[Start of section]

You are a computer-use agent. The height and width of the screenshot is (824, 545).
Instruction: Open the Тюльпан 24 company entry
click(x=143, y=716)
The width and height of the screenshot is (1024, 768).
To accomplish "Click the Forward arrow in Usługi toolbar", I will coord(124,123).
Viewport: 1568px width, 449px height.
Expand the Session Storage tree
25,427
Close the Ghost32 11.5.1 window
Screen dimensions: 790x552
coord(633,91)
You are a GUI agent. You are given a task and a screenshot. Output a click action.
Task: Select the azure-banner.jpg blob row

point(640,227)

[End of section]
[Start of section]

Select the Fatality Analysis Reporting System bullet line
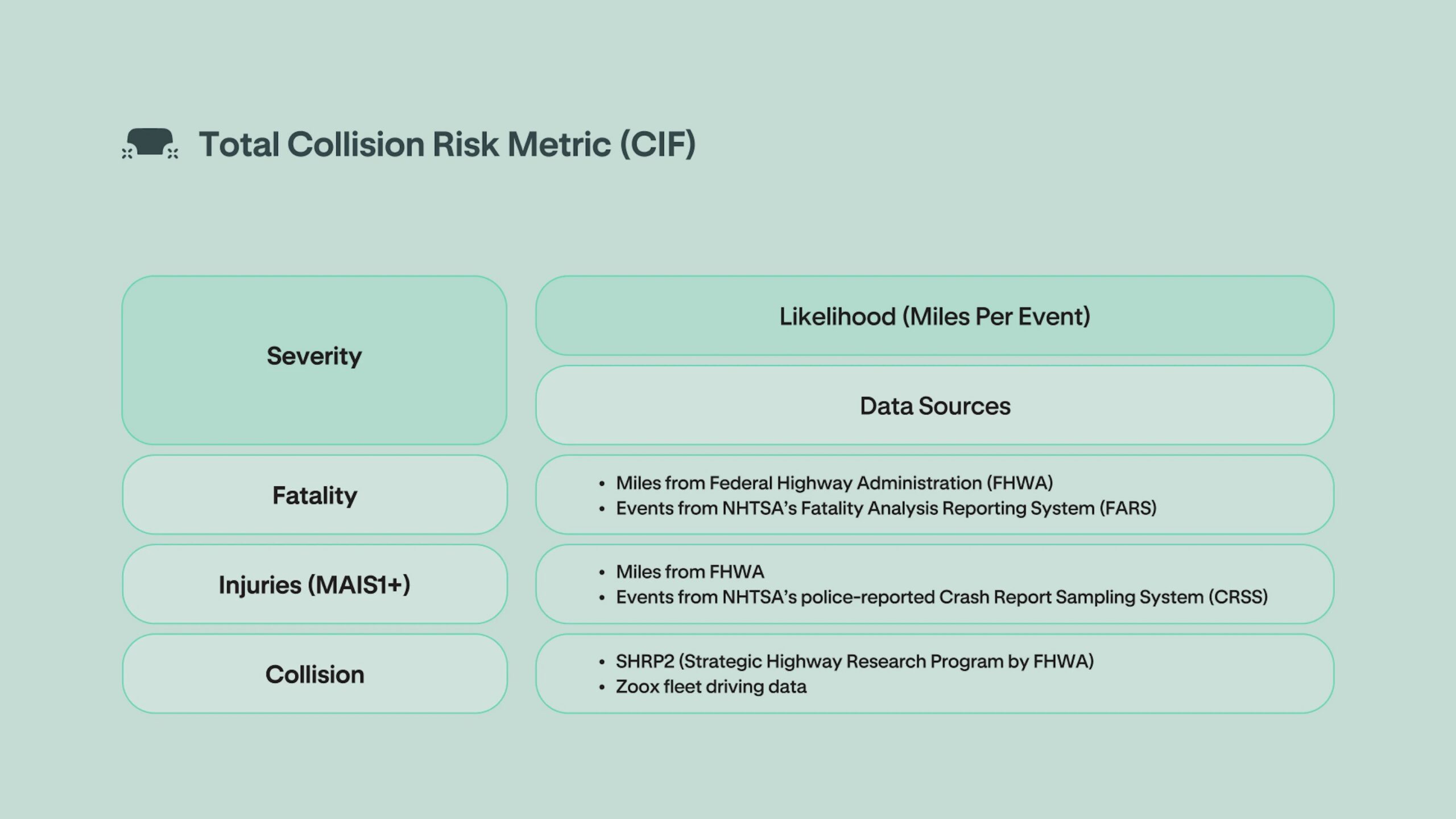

[End of section]

● Required action: Show all lines in the records above that hold "height".

● Solution below:
You are a computer-use agent. The height and width of the screenshot is (824, 545).
The width and height of the screenshot is (1024, 768).
Viewport: 1568px width, 449px height.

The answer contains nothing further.